§ Brief 1
According to the Benitec news item, why will the silencer genes target sequences shared by the virus' tat and rev genes?
§ Brief 2
Please list every outcome that the Benitec news item says the collaboration or Rossi's strategy is hoped to achieve.
§ Brief 3
Return the part of the Benitec news item that begins at the words "Rossi, chair of" and stops after "around the world.", copied word for word.

Benitec in AIDS collaboration with LA's City of Hope
Thursday, 26 August, 2004
Brisbane gene-silencing company Benitec (ASX:BLT) and renowned Los Angeles medical research centre City of Hope (COH) have joined forces to develop a genetic bear trap for the AIDS virus, that they hope will prolong the lives of AIDS patients.
City of Hope AIDS researcher Dr John Rossi has devised a multi-pronged strategy around Benitec’s proprietary gene-silencing technology that he hopes will lock the virus out of patients’ cells, and block its replication.
Rossi, chair of the division of molecular biology with City of Hope’s Beckman, will use a lentivirus cousin of the AIDS virus to insert a protective package of genes into patients’ own bone marrow cells ex vivo.
Rossi said the package of ‘silencer’ genes, based on Benitec’s double-stranded RNA-interference (ddRNAi) technolology, will target highly conserved sequences shared by the virus’ tat and rev genes, that he believes should be common to the many different strains of HIV circulating in populations around the world.

§ Given information
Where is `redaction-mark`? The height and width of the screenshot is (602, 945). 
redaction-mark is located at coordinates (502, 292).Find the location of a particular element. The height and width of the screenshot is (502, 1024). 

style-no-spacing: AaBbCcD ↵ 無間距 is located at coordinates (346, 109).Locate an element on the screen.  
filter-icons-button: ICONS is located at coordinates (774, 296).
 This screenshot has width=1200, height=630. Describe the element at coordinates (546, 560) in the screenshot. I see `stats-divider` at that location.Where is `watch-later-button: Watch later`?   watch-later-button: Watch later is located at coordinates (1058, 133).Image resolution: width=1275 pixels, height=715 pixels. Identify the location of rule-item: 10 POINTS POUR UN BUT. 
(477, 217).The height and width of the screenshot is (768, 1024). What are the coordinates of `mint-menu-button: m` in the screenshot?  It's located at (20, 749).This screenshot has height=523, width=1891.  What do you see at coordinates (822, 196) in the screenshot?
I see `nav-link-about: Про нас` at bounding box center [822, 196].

§ Task result 1
Rossi believes these highly conserved sequences should be common to the many different strains of HIV circulating in populations around the world.

§ Task result 2
- Prolong the lives of AIDS patients
- Lock the virus out of patients' cells
- Block the virus's replication

§ Task result 3
Rossi, chair of the division of molecular biology with City of Hope’s Beckman, will use a lentivirus cousin of the AIDS virus to insert a protective package of genes into patients’ own bone marrow cells ex vivo.
Rossi said the package of ‘silencer’ genes, based on Benitec’s double-stranded RNA-interference (ddRNAi) technolology, will target highly conserved sequences shared by the virus’ tat and rev genes, that he believes should be common to the many different strains of HIV circulating in populations around the world.